We started with some very heavy custom scripting to deploy large composites. These composite container definitions for BW engines, SQL script, EMS definitions and file system deployment. Overall, this process became so complex that even a “simple” composite deployment could easily take 2-3 hours.
By splitting the composite into containers and building our composite structure on top of Docker Compose, deployment times were now down to minutes (up to 5 minutes for container pulls and restarts). This is a huge improvement over existing deployment times.
Also, by using YAML managed in a git repository as a compose definition, our definitions became reversible. So if a production rollout failed, we could easily roll back to the last state (especially regarding the 5min deployment time). Before that, there was also the consideration of whether a rollout really helped, or if a hotfix (meaning manual interaction) was faster after the rollout. This is no longer a consideration.
Rolling out a classic Tibco environment means installing the software on multiple machines and then creating a management domain on top of it. From that point on, all the machines involved need to be kept in sync. So updates to either the operating system or the Tibco software have to be done in tandem to ensure consistency across the fault domains.
With the move to Docker, these requirements disappeared. The only requirement on the OS was that the Docker daemon was installed and accessible.
- That in itself decoupled our software from the infrastructure. Now we can move/swap machines on the fly with very little effort.
- Security became much easier as the OS could be patched at any time, even during downtime, without affecting our service.
- The hardware layout (such as 2 machines per region as a HA cluster) was no longer set in stone.
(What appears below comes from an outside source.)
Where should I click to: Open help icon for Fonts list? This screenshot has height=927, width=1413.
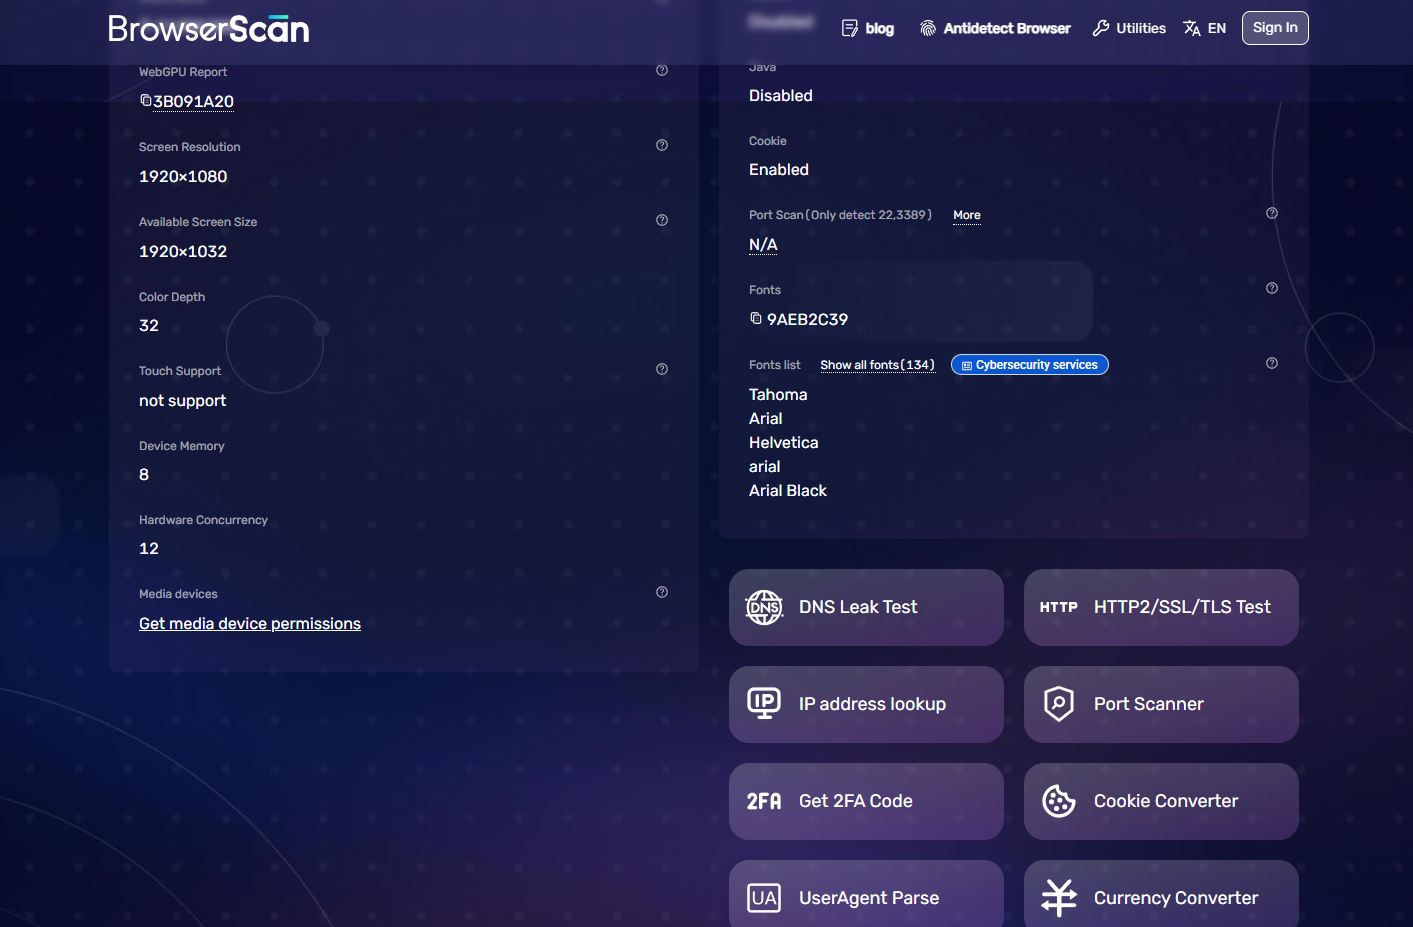1272,363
We could split machines horizontally and add machines as needed.
Docker containers themselves only provide a hosting environment for the application. But with the introduction of container orchestration (docker-compose) we were able to implement container specific health checks.
We implemented a generic health check for BW to guarantee that the engine is still functional (not just running). We also provided a mechanism so that each engine can also extend this generic check with some specific checks. For example, if a database connection is often the cause of errors, we can implement a health check and deal with it at the container level.
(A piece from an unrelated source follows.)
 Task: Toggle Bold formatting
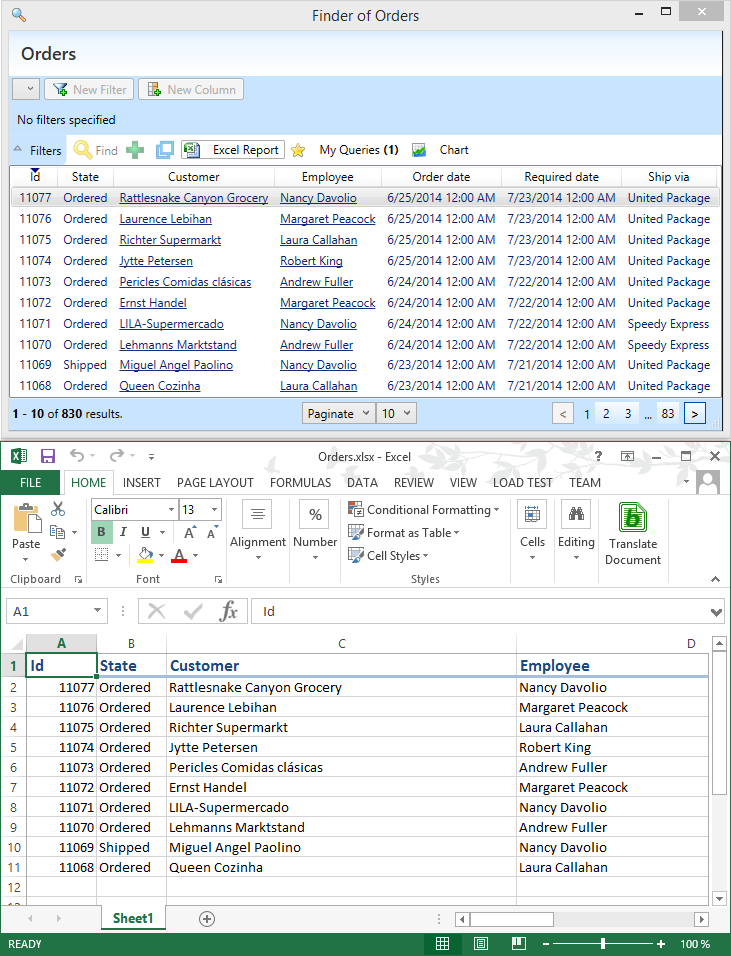click(x=101, y=532)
Since all the software became part of the container image, we no longer had any dependencies on the underlying OS. OS patches or even major upgrades could happen at any time without us worrying that some library or functionality would break.
Also, updating dependencies we need for certain engines (openssl, Oracle AQ drivers) became easier because it would only affect a single container. So we can update and test that single engine and not worry about shared dependencies leaking into the stack.
Updating our software stack (like updating a JDK or even the BW version) became an iterative problem. We could update each engine on its own without interfering with other engines. This led to a huge increase in updating spped of our core components (we did the first 2 major BW updates within 1 year).
By decoupling the OS from the base software (Tibco BusinessWorks, Hawk,…) and also from our code, we became independent from our fixed infrastructure. This led to new ways of partitioning and scaling hardware independently of our software. From there, we saw an opportunity to do something similar with the code we deployed.
Up to that point, we had been collecting all the code related to a single backend into one engine. This is a necessity because the deployment process and its infrastructure needs would get out of control. Thanks to our decoupling, we no longer had this limitation, so we started working on different code segmentations.
After some back and forth about how to split and maintain our codebase, we always came to the same conclusion. In the final design, we would always split our code base into “micro services” so that each process starter would become its own engine. This was the only way to get the flexibility we wanted. The only downside was the massive amount of infrastructure we would need to host so many engines.
Another aspect of this discussion was that we began to work out how complex it would be to introduce another software stack side-by-side with this architecture. Since the software component was already decoupled from the infrastructure, onboarding something became a straightforward task.